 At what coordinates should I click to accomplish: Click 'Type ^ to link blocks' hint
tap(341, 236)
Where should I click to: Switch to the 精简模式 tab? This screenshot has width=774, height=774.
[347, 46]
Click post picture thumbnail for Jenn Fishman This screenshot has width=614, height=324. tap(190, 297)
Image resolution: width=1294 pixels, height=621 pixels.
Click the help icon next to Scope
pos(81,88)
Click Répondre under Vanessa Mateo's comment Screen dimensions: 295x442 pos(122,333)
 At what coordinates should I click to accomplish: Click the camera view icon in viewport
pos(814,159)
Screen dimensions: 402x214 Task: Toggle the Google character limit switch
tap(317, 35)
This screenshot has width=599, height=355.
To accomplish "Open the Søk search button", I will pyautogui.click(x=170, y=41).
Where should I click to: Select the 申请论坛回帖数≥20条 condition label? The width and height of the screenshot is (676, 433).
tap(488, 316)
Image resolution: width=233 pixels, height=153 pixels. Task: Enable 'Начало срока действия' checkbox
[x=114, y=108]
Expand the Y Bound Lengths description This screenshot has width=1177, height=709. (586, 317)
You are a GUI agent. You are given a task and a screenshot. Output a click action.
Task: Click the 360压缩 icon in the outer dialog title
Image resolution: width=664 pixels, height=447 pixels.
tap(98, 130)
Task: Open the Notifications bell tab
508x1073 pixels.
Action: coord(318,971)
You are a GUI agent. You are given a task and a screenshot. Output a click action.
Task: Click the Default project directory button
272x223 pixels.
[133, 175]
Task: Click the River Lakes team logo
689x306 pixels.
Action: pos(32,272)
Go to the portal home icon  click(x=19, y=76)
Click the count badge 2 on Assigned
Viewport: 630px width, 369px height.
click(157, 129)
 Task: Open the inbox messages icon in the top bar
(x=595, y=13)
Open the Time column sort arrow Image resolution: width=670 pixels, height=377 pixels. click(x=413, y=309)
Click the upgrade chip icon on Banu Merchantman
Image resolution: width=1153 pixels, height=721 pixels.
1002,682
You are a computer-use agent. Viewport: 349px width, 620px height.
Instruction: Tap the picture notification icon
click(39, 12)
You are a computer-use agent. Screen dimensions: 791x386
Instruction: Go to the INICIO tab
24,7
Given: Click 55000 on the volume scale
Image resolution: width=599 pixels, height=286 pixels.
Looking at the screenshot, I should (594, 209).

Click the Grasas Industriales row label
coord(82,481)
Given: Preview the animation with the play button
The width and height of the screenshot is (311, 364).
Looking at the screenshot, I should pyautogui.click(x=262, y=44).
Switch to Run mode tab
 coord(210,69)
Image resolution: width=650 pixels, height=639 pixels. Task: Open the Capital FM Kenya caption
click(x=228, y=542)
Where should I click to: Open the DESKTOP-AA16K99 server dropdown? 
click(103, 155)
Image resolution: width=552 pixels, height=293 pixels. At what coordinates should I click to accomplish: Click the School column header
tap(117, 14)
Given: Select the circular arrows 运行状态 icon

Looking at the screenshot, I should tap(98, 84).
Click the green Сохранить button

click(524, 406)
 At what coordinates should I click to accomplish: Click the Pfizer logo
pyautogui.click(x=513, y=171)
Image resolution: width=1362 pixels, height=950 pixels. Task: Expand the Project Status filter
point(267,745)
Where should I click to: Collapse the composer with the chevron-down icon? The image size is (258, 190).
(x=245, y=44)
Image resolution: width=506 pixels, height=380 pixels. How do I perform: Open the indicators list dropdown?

◆ ◆ ◆ ◆ ◆

Copy exactly, with no other lines, the stretch of the material that begins at the line containing "Where should I click to: Collapse" and ends at its last line.

Where should I click to: Collapse the composer with the chevron-down icon? The image size is (258, 190).
(x=245, y=44)
Image resolution: width=506 pixels, height=380 pixels. How do I perform: Open the indicators list dropdown?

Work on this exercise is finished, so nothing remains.